January 2025 focused on hardening catalog editing reliability in Esri/hub.js by delivering a targeted bug fix that corrects the catalog editing JSON schemas. The work involved refactoring CatalogSchema and CollectionAppearanceSchema to reflect the expected data structure, ensuring proper validation and configuration across catalogs. This reduces schema-related validation errors, prevents misconfigurations, and improves data integrity for catalog workflows, contributing to smoother editors’ experiences and more reliable catalog presentation across environments.
December 2024 monthly summary for Esri/hub.js focused on delivering high-impact features, improving data integrity, and tightening access control, with emphasis on business value and technical excellence.
December 2024 monthly summary for Esri/hub.js focused on delivering high-impact features, improving data integrity, and tightening access control, with emphasis on business value and technical excellence.
November 2024 Monthly Summary for Esri/hub.js: Focused on delivering customer-visible catalog UI improvements, strengthening metric tooling, and improving query observability to support performance optimization. Key features delivered include catalog display customization via new GalleryDisplayConfigSchema and CollectionAppearanceSchema with optional displayConfig on IHubCollection to control visibility and display properties; metric editor UX refinements with a Notice component explaining the metric editor preview and expanded exposure of the editor across metric types; and search performance visibility by adding executedQuerySize to search responses and a kilobyte-size utility for monitoring query payloads. Notable fixes included UI schema adjustments to wire the notice and ensure the metric editor is consistently exposed to metric functions, contributing to developer productivity and fewer runtime issues. Overall, these efforts improve catalog customization, provide better observability for queries, and enhance the developer and end-user experience with a more predictable metric editor. Demonstrated strengths include TypeScript interfaces and schema design, UI/UX enhancements, and robust frontend-backend integration for performance-oriented features.

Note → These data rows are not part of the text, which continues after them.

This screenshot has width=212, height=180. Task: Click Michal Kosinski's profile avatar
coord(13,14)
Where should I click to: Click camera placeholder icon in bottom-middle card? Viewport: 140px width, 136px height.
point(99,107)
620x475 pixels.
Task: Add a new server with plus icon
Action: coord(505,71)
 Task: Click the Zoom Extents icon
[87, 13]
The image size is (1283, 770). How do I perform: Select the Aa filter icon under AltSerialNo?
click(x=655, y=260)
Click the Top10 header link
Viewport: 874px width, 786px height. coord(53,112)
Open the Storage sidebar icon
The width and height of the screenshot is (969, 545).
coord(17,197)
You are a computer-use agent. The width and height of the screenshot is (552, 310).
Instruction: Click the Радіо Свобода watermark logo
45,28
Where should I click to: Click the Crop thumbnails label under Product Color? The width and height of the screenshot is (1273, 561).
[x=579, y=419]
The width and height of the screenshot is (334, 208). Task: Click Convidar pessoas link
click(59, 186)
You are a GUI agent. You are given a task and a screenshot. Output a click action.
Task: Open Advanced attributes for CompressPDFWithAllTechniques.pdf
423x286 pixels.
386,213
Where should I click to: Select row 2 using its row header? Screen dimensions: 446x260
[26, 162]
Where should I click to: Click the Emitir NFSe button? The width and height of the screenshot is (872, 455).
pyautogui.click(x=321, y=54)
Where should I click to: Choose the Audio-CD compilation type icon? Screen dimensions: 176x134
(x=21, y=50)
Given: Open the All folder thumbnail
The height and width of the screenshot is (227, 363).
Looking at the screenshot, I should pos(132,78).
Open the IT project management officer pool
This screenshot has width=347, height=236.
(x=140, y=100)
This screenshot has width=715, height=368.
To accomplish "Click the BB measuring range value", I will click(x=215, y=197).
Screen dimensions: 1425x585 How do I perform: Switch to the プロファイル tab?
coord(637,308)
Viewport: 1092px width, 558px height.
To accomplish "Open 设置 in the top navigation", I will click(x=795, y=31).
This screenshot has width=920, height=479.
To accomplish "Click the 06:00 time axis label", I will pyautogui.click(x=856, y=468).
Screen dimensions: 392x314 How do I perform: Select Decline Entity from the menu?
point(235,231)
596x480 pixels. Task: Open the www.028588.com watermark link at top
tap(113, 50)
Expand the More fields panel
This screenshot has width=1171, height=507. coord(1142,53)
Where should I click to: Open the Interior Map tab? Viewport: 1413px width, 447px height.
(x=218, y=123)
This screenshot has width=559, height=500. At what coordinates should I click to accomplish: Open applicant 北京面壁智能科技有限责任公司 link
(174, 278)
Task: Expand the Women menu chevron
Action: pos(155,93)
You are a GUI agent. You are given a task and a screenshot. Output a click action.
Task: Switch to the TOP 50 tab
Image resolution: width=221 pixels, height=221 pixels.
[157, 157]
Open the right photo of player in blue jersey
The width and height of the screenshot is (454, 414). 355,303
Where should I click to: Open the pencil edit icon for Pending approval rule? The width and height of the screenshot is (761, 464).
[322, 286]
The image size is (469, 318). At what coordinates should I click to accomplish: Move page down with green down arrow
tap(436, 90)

November 2024 Monthly Summary for Esri/hub.js: Focused on delivering customer-visible catalog UI improvements, strengthening metric tooling, and improving query observability to support performance optimization. Key features delivered include catalog display customization via new GalleryDisplayConfigSchema and CollectionAppearanceSchema with optional displayConfig on IHubCollection to control visibility and display properties; metric editor UX refinements with a Notice component explaining the metric editor preview and expanded exposure of the editor across metric types; and search performance visibility by adding executedQuerySize to search responses and a kilobyte-size utility for monitoring query payloads. Notable fixes included UI schema adjustments to wire the notice and ensure the metric editor is consistently exposed to metric functions, contributing to developer productivity and fewer runtime issues. Overall, these efforts improve catalog customization, provide better observability for queries, and enhance the developer and end-user experience with a more predictable metric editor. Demonstrated strengths include TypeScript interfaces and schema design, UI/UX enhancements, and robust frontend-backend integration for performance-oriented features.